Antara Demonstrasi dan Sesat Pikir

 


            Pada tanggal 8 Oktober lalu, aksi mahasiswa membludak di seluruh Indonesia. Aksi yang menyuarakan bahwa isi UU Omnibus Law Ciptaker ini hanya menguntungkan kaum borjuis, kaum proletar di diskreditkan. Aksi penolakan ini juga banyak memakan korban. Ada mahasiswa yang hilang dan juga mahasiswa yang harus dioperasi kepalanya dikarenakan terkena lemparan batu dari aparat kepolisian.

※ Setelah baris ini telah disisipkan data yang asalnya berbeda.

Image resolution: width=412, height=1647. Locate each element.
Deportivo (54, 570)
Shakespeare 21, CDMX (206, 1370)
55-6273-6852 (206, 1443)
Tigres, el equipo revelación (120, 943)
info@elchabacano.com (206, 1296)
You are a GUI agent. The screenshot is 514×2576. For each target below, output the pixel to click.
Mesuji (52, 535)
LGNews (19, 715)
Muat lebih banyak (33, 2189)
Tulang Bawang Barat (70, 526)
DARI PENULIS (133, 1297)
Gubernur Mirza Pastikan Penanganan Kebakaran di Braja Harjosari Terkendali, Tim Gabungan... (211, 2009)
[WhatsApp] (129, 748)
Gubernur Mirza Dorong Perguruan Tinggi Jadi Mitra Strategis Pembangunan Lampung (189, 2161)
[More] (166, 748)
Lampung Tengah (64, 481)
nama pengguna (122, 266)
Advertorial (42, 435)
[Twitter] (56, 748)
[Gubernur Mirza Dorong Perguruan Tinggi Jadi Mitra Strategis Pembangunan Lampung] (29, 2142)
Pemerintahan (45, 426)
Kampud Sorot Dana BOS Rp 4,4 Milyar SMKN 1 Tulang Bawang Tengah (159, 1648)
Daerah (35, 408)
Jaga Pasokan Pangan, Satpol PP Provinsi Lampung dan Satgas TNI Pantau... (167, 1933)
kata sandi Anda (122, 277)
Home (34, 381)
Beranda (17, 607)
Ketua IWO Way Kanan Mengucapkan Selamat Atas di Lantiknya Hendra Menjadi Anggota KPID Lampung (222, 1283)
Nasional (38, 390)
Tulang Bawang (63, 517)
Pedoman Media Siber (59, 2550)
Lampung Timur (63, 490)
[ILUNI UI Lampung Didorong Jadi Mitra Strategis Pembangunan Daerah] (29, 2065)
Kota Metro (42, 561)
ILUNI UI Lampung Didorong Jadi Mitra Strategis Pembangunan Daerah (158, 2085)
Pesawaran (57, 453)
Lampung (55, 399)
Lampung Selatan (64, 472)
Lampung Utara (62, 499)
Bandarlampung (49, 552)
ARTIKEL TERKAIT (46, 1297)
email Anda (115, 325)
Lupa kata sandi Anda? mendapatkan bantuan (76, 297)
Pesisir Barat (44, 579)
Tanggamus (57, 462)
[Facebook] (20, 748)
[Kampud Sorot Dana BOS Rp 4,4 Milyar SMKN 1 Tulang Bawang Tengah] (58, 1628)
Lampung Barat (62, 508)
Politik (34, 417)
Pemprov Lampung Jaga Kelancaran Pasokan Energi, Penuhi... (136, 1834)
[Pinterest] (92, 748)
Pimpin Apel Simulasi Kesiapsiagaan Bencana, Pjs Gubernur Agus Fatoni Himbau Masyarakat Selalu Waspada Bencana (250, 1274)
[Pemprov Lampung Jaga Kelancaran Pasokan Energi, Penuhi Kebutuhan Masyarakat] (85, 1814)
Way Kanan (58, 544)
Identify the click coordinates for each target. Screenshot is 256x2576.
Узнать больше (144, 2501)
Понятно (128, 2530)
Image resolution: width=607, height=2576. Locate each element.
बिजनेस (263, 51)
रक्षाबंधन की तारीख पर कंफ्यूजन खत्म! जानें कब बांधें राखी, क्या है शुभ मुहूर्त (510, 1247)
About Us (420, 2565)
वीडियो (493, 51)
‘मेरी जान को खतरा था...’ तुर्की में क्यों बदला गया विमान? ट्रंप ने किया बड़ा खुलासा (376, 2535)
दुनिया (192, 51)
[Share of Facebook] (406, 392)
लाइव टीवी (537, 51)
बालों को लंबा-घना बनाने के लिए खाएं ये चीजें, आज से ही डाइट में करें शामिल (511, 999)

            Aksi mahasiswa ini banyak di dukung oleh para aktivis dan pengamat politik. “Mahasiswa turun ke jalan serentak di seluruh Indonesia wujud panggilan sejarah. Menurut sy telah lahir sebuah angkatan baru, “Gerakan Mahasiswa 2020”. Di tengah depresi, resesi n pandemi, gerakan mahasiswa ini menghadapi berbagai risiko perjuangan. Mereka akan menghela sejarah”. Kata Fadli Zon dalam feeds instagram miliknya pada tanggal 9 Oktober 2020. “Pembasmian berdalil pembangunan, Otoritarianisme berbaju legislasi”. Kata Haris Azhar dalam caption instagram miliknya pada tanggal 5 Oktober 2020. Akan tetapi, meskipun banyak yang mendukung, tidak sedikit mahasiswa yang melakukan aksi hanya ikut-ikutan atau karena dia tersentuh hatinya. Hingga ia lupa menggunakan akalnya untuk menolak UU Cilaka ini. Ada yang mengatakan bahwa jumlah mahasiswa yang sangat banyak turun ke jalan adalah bukti bahwa UU Cilaka sudah menindas rakyat tanpa paham apa yang ada dibalik UU Cilaka ini. Jadi mereka hanya menilai bahwa yang banyak adalah pemenang. Hal ini adalah sesat pikir yang sudah dianggap biasa oleh khalayak umum. Tipe sesat pikir ini adalah Bandwagon, yakni sesat pikir ketika seseorang beranggapan bahwa sesuatu itu benar karena mayoritas orang memiliki pendapat yang sama dengannya. Padahal, tidak ada dasar yang logis untuk pernyataannya.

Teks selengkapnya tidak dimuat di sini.